Exposure-hazard multistate modeling with bmstate
Juho Timonen
20th Nov 2025
exposure-hazard.RmdThis vignette is work in progress.
Data simulation
Setup
library(bmstate)
#> Attached bmstate 0.3.3. Type ?bmstate to get started.
library(dplyr)
#>
#> Attaching package: 'dplyr'
#> The following objects are masked from 'package:stats':
#>
#> filter, lag
#> The following objects are masked from 'package:base':
#>
#> intersect, setdiff, setequal, union
library(tidyr)
library(tibble)
library(ggplot2)True data-generating model
# True beta
create_true_covariate_effects <- function(mod) {
NTT <- mod$system$num_states() - 1
C <- length(mod$covs())
bh_true <- matrix(0, NTT, C)
bh_true[1, 2] <- 1
bh_true[2, 2] <- -1
bh_true[3, 1] <- 0.3
sn <- event_state_names(mod)
rownames(bh_true) <- paste0("Effect on ", sn)
colnames(bh_true) <- mod$covs()
df <- data.frame(bh_true) |>
rownames_to_column("event") |>
pivot_longer(cols = -event, names_to = "covariate", values_to = "beta")
beta_pk <- list(CL = c(0.3, -0.3), V2 = c(0.3))
list(df = df, matrix = bh_true, pk = beta_pk)
}
# True baseline hazard parameters
create_true_baseline_hazard <- function(mod) {
tm <- mod$system$tm()
# Spline weights
w_true <- matrix(0, 7, 9)
for (j in 1:7) {
ww <- rep(0, 9)
if (tm$trans_df()$trans_type[j] == 2) {
ww <- rep(-1, 9)
ww[3:5] <- 1
}
if (tm$trans_df()$trans_type[j] == 3) {
ww <- rep(-1, 9)
ww[4:8] <- 1
}
w_true[j, ] <- ww
}
# Intercept
w0_true <- 0.5 * 1e-3
w0_true_vec <- rep(w0_true, 7)
w0_true_vec[3] <- 0.1 * w0_true
w0_true_vec[5] <- 5 * w0_true
w0_true_vec[7] <- 20 * w0_true
# Return
list(w0 = w0_true_vec, w = w_true)
}
# True data-generating model
create_true_model <- function() {
# Create models
sn <- c("Healthy", "Bleed", "Stroke", "Dead")

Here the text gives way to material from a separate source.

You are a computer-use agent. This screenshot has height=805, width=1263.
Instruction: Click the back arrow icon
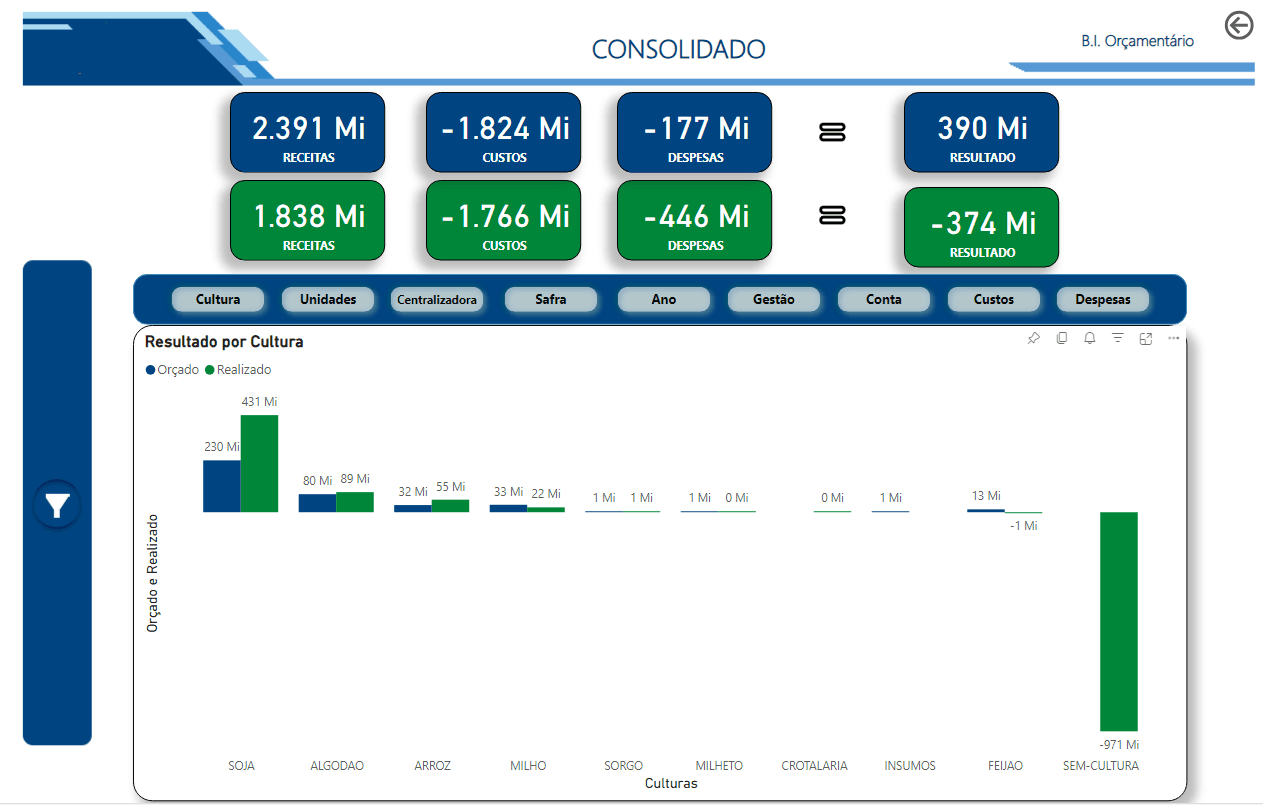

tm <- transmat_diamond(state_names = sn)
t3yr <- 3 * 365.25
haz_covs <- c("age")
pk_covs <- list(
CL = c("CrCL", "age"), V2 = "weight"
)
create_msm(
tm,
hazard_covs = haz_covs, pk_covs = pk_covs, num_knots = 8, t_max = t3yr
)
}
# Create oracle fit draws
create_oracle_fit <- function(similar_fit, beta_true, h0_true) {
checkmate::assert_true(similar_fit$is_point_estimate())

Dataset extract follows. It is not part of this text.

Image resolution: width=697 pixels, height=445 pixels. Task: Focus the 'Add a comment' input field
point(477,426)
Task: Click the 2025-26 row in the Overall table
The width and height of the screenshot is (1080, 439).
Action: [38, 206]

weights <- similar_fit$get_draws("weights")
weights[1, , ] <- h0_true$w
log_w0 <- similar_fit$get_draws("log_w0")
log_w0[1, ] <- log(h0_true$w0)
beta_oth <- similar_fit$get_draws("beta_oth")
beta_oth[1, , ] <- t(beta_true$matrix[, 1])
beta_oth <- posterior::rvar(beta_oth)
beta_xpsr <- similar_fit$get_draws("beta_xpsr")
beta_xpsr[1, , ] <- t(beta_true$matrix[, 2])
lp <- similar_fit$get_draws("lp__")
lp[] <- NA
log_z_pk <- similar_fit$get_draws("log_z_pk")
log_z_pk[, , ] <- 0
log_sig_pk <- similar_fit$get_draws("log_sig_pk")
log_sig_pk[, ] <- 0
log_mu_pk <- similar_fit$get_draws("log_mu_pk")
log_mu_pk[, ] <- 0
sigma_pk <- similar_fit$get_draws("sigma_pk")
sigma_pk[] <- 0.3
beta_CL <- similar_fit$get_draws("beta_CL")
beta_CL[1, ] <- beta_true$pk$CL
beta_V2 <- similar_fit$get_draws("beta_V2")
beta_V2[1, ] <- beta_true$pk$V2
# Create fit
draws <- list(
beta_oth = beta_oth,
beta_xpsr = beta_xpsr,
beta_CL = beta_CL,
beta_V2 = beta_V2,
weights = weights,
log_z_pk = log_z_pk,
log_sig_pk = log_sig_pk,
log_mu_pk = log_mu_pk,
sigma_pk = sigma_pk,
log_w0 = log_w0,
lp__ = lp
)
sd <- similar_fit$get_data()
mod <- similar_fit$model
MultistateModelFit$new(similar_fit$data, sd, mod, draws,
info = "Oracle fit"
)
}Data simulation
mod_true <- create_true_model()
beta_true <- create_true_covariate_effects(mod_true)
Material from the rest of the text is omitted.